Most recently, the federal government’s aid programs had repeatedly depressed tax revenues, such as the reduced VAT rate in the catering trade, changed depreciation rules and new rules for offsetting business losses. However, the tax estimators assume that the state will earn around 33.8 billion euros or 4.6 percent more this year than in the crisis year 2020.
Altmaier: A turnaround is in sight
An indication that tax revenues could soon pick up again is the federal government’s economic forecast. “This year is the year in which we finally manage the turnaround”, Minister of Economic Affairs Peter Altmaier (CDU) announced in April. The government expects economic output to grow by 3.5 percent in 2021 – and is thus more optimistic than at the time of the previous tax estimate.

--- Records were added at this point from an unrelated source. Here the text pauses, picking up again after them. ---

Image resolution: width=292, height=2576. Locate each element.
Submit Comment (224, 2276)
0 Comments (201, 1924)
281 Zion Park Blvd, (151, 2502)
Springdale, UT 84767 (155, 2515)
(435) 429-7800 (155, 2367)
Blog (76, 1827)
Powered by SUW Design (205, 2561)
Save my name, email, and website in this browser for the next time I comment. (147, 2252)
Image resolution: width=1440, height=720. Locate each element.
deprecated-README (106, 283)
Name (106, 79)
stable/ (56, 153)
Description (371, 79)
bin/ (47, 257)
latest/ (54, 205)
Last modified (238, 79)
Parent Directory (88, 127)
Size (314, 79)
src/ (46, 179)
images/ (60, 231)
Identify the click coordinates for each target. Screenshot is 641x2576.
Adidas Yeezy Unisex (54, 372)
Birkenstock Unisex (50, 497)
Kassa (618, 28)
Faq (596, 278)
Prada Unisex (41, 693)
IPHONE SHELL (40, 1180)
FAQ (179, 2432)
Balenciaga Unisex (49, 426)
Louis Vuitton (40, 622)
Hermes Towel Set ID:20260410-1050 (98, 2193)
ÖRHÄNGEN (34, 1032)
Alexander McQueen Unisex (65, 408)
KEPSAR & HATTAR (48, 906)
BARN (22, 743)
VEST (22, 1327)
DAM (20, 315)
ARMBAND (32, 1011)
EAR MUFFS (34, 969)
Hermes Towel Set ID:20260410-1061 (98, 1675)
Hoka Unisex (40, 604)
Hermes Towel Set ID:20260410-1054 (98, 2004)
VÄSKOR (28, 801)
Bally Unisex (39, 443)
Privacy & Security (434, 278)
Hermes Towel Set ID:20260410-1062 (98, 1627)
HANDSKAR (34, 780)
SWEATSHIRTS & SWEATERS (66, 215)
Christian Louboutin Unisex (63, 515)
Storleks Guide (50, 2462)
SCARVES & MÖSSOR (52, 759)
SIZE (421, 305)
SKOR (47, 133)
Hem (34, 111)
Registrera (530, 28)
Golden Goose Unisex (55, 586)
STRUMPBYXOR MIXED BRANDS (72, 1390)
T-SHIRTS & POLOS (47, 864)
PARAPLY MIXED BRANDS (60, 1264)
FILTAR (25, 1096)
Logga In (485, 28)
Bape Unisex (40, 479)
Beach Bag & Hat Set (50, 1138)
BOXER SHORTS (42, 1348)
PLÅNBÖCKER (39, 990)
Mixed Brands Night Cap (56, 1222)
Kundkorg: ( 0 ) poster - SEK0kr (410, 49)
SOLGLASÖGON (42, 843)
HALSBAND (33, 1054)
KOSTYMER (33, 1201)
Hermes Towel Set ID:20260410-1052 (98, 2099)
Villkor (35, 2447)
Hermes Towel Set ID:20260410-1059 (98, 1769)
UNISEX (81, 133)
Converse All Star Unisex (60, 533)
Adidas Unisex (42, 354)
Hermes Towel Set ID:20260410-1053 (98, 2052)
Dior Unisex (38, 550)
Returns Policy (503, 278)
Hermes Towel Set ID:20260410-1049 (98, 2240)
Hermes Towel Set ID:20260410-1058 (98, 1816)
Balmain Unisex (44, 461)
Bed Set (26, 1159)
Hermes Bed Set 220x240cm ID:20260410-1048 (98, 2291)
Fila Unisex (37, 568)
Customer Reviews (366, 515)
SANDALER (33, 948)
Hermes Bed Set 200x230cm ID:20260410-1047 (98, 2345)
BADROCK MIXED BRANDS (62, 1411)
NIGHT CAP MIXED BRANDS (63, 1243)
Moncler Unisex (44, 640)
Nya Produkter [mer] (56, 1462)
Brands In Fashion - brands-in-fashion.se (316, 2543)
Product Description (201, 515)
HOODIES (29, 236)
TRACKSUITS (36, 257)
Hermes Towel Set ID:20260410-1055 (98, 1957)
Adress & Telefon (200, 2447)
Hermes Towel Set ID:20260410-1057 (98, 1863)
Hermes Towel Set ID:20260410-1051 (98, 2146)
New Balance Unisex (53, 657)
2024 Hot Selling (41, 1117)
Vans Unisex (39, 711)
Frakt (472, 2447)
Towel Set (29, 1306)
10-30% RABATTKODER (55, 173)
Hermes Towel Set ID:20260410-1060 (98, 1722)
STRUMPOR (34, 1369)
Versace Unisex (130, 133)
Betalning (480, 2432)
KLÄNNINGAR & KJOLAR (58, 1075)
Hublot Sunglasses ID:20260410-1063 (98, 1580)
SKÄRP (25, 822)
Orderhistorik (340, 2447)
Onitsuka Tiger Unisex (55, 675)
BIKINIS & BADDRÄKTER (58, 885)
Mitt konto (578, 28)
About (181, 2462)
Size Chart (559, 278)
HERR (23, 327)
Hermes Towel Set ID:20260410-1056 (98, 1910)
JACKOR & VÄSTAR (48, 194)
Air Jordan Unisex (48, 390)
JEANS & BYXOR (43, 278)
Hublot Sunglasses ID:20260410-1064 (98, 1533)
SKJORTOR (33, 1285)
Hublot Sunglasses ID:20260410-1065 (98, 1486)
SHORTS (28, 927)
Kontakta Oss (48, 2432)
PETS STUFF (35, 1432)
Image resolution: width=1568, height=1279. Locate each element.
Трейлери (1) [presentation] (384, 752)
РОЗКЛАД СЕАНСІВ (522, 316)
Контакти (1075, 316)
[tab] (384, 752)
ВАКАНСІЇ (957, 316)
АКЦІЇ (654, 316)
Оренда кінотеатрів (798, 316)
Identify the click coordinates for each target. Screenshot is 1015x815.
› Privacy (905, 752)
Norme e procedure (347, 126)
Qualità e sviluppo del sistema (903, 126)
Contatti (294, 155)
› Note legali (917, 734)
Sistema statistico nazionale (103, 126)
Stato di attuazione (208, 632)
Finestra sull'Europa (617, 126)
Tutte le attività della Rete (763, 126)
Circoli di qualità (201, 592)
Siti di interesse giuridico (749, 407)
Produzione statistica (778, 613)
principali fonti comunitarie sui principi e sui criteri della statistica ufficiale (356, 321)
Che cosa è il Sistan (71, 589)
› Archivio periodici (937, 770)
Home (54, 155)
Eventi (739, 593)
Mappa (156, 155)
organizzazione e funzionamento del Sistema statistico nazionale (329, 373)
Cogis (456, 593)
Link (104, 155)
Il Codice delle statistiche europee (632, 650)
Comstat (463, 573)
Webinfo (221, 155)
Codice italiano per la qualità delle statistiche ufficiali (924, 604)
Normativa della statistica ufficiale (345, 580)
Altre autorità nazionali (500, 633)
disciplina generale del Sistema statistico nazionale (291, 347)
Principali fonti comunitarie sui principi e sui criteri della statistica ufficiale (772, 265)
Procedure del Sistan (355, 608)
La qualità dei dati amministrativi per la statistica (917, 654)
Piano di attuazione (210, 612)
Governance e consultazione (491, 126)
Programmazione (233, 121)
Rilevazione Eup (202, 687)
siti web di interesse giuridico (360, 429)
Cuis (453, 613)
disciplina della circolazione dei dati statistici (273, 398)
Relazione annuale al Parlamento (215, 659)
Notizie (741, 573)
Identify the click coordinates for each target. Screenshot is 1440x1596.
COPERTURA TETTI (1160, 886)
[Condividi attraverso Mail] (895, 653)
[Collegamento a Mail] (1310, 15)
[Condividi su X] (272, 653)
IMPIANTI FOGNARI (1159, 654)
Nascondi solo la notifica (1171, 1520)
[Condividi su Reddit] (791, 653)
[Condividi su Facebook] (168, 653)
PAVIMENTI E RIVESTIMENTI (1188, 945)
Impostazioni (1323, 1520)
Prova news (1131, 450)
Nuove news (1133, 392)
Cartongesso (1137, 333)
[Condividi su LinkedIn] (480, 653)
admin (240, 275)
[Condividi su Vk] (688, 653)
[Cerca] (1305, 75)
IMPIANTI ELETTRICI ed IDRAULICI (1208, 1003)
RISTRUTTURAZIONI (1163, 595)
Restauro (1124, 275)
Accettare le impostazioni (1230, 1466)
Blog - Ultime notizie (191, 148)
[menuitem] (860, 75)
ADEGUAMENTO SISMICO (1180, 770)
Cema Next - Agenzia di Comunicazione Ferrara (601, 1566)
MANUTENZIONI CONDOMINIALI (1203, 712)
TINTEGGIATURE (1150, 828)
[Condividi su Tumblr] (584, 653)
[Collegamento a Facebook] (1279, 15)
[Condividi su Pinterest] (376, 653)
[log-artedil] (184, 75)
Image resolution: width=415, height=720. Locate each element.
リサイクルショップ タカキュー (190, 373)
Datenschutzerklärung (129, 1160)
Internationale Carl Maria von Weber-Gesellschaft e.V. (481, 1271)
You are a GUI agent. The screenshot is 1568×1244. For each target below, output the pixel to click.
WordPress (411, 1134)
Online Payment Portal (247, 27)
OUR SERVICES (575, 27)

In view of the high pandemic costs and the expected low tax income, Vice Chancellor Scholz is planning with record debts for the current year. The Bundestag only recently approved its supplementary budget, thereby enabling it to receive new loans totaling 240.2 billion euros. The money is mainly earmarked for expenses related to the pandemic, such as corporate and family aid, and for health measures such as the purchase of vaccines.
The financial politician of the Union, Eckhardt Rehberg, emphasized that the low tax revenues were mainly at the expense of the federal government – on the other hand, the states and municipalities had already reached the pre-crisis level again this year. There should therefore not be any further aid from the federal pot. Rehberg also called on the federal government to “finally keep moderation” and not to promise new expenses without explaining the financing. “It is not a sign of strength to finance new expenses with debt, but the easiest way imaginable,” he emphasized.
Debt brake threatens: does it work out?
Scholz, on the other hand, plans to have 81.5 billion euros in new debt for the coming year. This would mean that the exception clause of the debt brake would have to be used again, which actually only allows a very small amount of net borrowing. However, the budget for 2022 will be decided by a new Bundestag after the general election. Until then, the election campaigners have to answer the question of how they want to deal with the difficult financial situation: continue to incur debt to cushion the consequences of the pandemic, increase taxes or launch an austerity program in order to comply with the debt brake again as soon as possible.
The tax assessment working group usually meets twice a year, in spring and autumn. The committee includes experts from the federal government, the five leading economic research institutes, the Federal Statistical Office, the Bundesbank, the Advisory Council for the Assessment of Economic Development in Germany, representatives of the state finance ministries and local authorities.